** Information supplied follows **
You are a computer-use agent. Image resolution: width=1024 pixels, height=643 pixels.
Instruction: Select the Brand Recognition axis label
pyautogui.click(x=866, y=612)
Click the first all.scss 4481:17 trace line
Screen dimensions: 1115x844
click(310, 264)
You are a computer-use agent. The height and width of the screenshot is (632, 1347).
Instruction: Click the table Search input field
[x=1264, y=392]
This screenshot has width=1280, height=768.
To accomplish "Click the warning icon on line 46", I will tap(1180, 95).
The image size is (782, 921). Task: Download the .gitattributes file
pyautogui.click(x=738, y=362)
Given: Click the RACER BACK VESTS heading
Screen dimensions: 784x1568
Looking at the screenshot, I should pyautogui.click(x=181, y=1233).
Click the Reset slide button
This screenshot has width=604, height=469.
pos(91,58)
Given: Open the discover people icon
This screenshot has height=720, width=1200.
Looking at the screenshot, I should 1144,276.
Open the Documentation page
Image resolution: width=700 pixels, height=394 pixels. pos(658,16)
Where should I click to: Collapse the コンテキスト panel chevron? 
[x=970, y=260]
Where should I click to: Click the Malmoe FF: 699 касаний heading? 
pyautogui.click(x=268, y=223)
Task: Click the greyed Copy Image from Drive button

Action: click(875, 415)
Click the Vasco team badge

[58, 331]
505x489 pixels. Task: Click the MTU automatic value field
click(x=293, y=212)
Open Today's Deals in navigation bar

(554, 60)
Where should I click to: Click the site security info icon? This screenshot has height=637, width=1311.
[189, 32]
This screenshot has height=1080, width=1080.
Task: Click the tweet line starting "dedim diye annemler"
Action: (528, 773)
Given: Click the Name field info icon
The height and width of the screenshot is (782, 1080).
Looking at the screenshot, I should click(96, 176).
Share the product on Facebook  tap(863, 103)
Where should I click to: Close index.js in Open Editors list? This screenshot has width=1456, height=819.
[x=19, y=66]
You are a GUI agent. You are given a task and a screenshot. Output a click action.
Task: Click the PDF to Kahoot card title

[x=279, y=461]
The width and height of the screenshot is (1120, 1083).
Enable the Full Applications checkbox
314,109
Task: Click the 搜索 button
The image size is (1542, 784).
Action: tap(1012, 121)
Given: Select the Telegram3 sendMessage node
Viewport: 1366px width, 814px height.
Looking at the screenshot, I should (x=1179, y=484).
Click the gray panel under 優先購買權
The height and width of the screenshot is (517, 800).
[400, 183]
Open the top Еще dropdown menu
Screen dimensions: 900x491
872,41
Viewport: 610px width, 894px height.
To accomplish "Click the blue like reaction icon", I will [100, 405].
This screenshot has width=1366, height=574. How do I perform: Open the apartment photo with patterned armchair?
** End of Information supplied **
● **Work to be completed**
Starting from the line with "Task: Click the greyed", write out every remaining line of the data above exactly, the final line included, and nothing before it.

● **Written response**
Task: Click the greyed Copy Image from Drive button

Action: click(875, 415)
Click the Vasco team badge

[58, 331]
505x489 pixels. Task: Click the MTU automatic value field
click(x=293, y=212)
Open Today's Deals in navigation bar

(554, 60)
Where should I click to: Click the site security info icon? This screenshot has height=637, width=1311.
[189, 32]
This screenshot has height=1080, width=1080.
Task: Click the tweet line starting "dedim diye annemler"
Action: (528, 773)
Given: Click the Name field info icon
The height and width of the screenshot is (782, 1080).
Looking at the screenshot, I should click(96, 176).
Share the product on Facebook  tap(863, 103)
Where should I click to: Close index.js in Open Editors list? This screenshot has width=1456, height=819.
[x=19, y=66]
You are a GUI agent. You are given a task and a screenshot. Output a click action.
Task: Click the PDF to Kahoot card title

[x=279, y=461]
The width and height of the screenshot is (1120, 1083).
Enable the Full Applications checkbox
314,109
Task: Click the 搜索 button
The image size is (1542, 784).
Action: tap(1012, 121)
Given: Select the Telegram3 sendMessage node
Viewport: 1366px width, 814px height.
Looking at the screenshot, I should (x=1179, y=484).
Click the gray panel under 優先購買權
The height and width of the screenshot is (517, 800).
[400, 183]
Open the top Еще dropdown menu
Screen dimensions: 900x491
872,41
Viewport: 610px width, 894px height.
To accomplish "Click the blue like reaction icon", I will [100, 405].
This screenshot has width=1366, height=574. How do I perform: Open the apartment photo with patterned armchair?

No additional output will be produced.